I’m pro-public education. That’s why I want universal education savings accounts to succeed.

Editor’s note: This commentary from Michael J. Petrilli, president of the Thomas B. Fordham Institute and a research fellow at Stanford University’s Hoover Institution, appeared Thursday on the Fordham Institute’s website.

Let me state at the outset that universal education savings accounts are not my cup of tea. I don’t love handing over taxpayer money to rich people who don’t need it. Like my colleague Chester Finn, I’m skeptical that states will exert effective quality control over the schools and vendors that participate in such programs.

I suspect that “hybrid homeschooling” and the like will remain a niche sector in American education, given how much work it creates for us (already overworked) parents. And I doubt the lowball amounts states are spending on these available-for-everyone ESAs will be enough to create a robust supply of high-quality options in the disadvantaged communities that need them most (and which I worry most about).

In my dream world, we’d instead take the school choice movement’s mojo and focus it on expanding high quality charter schools, bringing religious charter schools into the mix, and creating enrichment savings accounts with new money to help low-income and working-class families access afterschool and weekend opportunities for their kids, including intensive tutoring (along the lines of this federally-funded Ohio initiative).
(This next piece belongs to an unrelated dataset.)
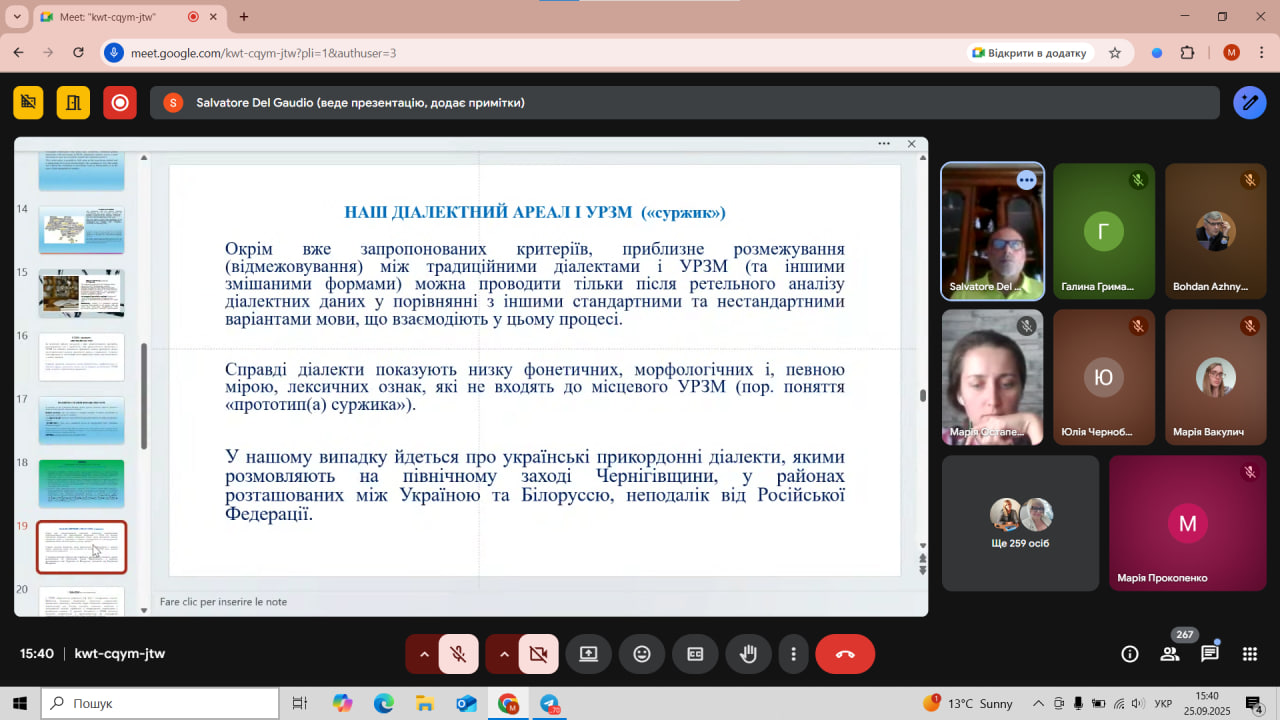Open the three-dot more options menu
1280x720 pixels.
point(794,654)
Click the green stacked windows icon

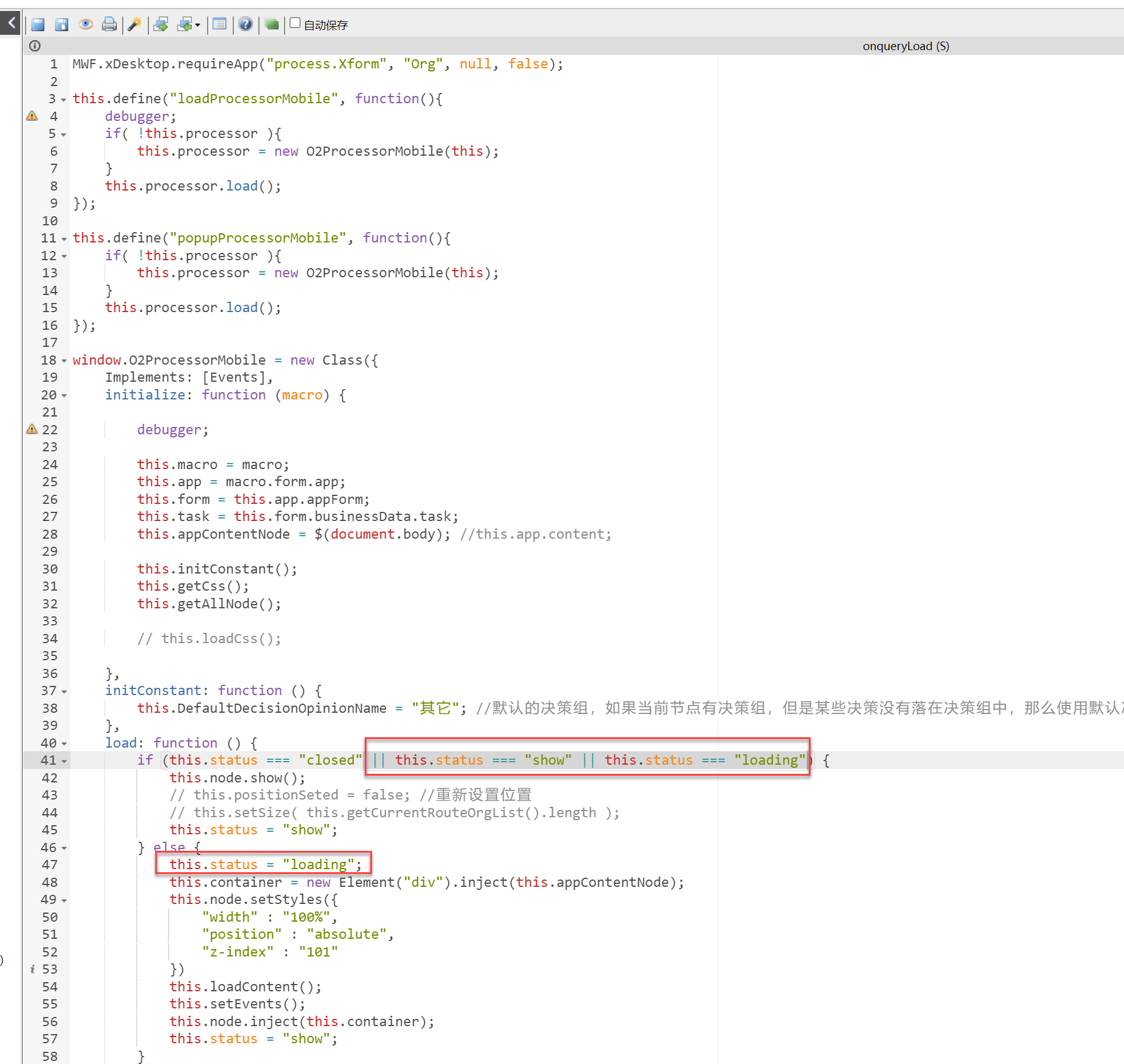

Yet I’m still rooting for the universal ESA programs that are sweeping the nation. And that’s because I believe the odds are good that these initiatives will lead traditional public schools to improve.

If that logic sounds off, it’s because the “public school argument” is usually made to oppose such programs. The worry—and this is nothing new—is that such policies will enable the most advantaged students with the most clued-in parents to escape public schools, taking their tax dollars with them and leaving a more disadvantaged population of students behind in schools with fewer resources (financial and otherwise) than ever.

All of us should take such concerns seriously. Education is not a simple commodity, like a widget traded in the free market. What makes it complex, first and foremost, is the importance of students’ peers. Scholars have long found that “peer effects” matter—that kids learn more when certain types of students are in their classrooms and others are not.

We all understand this intuitively, too. It’s why we worry about segregation, celebrate “mainstreaming” students with disabilities whenever possible, and debate endlessly about various forms of grouping and tracking in our schools.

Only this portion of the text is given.